Topic: Bug-fixing in a ticket marketing system for selling Expo 2000 tickets.

Project duration: 09.2000

Design: The software ran on a cluster of Unix machines and acted as an interface to a booking system on a cluster of mainframes.

The story behind: The customer was a large company that sold tickets for various events through its own network of terminals located in travel agencies. The company was contracted to sell tickets for Expo 2000 in Hannover, with a volume of over 100.000 transactions per day. Unfortunately the software that handled this had some bugs and memory leaks, so it had to be restarted every night to ensure, that it did not crash during the busy times of the day. My job was to fix the bugs and remove the memory leaks. I was able to fix all the error tickets and get rid of all the memory leaks, so that the software ran then smoothly without the need for a restart.

My roles:

• Created XML tracing for all memory allocation and freeing operations.
• Created scripts to pair alloc() and free() calls according to the written traces.
• Identified not deallocated memory chunks and fried them in the right places.
• Found and corrected all errors reducing number of open error tickets to 0.

Tools and technologies: Reliant Unix, C++, MKS, XML.

Teletype interface Pro-Tlx

Topic: An autonomous teletype interface for the PC.

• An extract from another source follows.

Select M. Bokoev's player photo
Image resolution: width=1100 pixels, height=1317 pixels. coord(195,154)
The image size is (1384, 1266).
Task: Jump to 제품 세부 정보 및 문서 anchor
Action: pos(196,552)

Project duration: 1989-1999

The story behind: At the beginning of the 90s in Poland most companies used old-fashioned electromechanical teletypes, basically a clone of the Siemens design from the 30s, inherited from the previous period. Then in the nineties the telex communication became very important - it was the only reliable digital communication network available, but the old machines were not user-friendly at all. Therefore we developed our own interface, which was the best on the Polish market (and probably in the world - at that time no new teletype devices were developed in any other country). Over 1000 units were sold, among the customers were the Polish Ministry of Foreign Affairs (the devices were used to communicate with embassies via an encrypted channel), some Polish banks (it was used for cash transfers and requests to block accounts), shipping companies, a radiocommunication centre handling messages to and from ships (via radiotelex connections), ... Our devices were in use until the telex network in Poland was abandoned in 2007. Our equipment was awarded a regional prize for innovative products called "Gryf Pomorski".

Device design: A Z-80 based microprocessor system, capable of sending and receiving telex messages autonomously. No OS, firmware written in assembler. There was a dedicated application on the PC, first for MS-DOS (with semigraphics), later a Windows version and sharing of the device over LAN was developed.

My roles:

• Designed and implemented the device firmware.
• Designed and implemented the MS-DOS user interface on the PC.
• Designed and implemented the network versions of the PC software
• Designed the Windows user interface and managed the implementation.
• Designed and implemented the special version for communication with ships via radiotelex.

Tools and technologies: Assembler, C++, MFC, Novell Btrieve, Novell NETBIOS, NetBeui.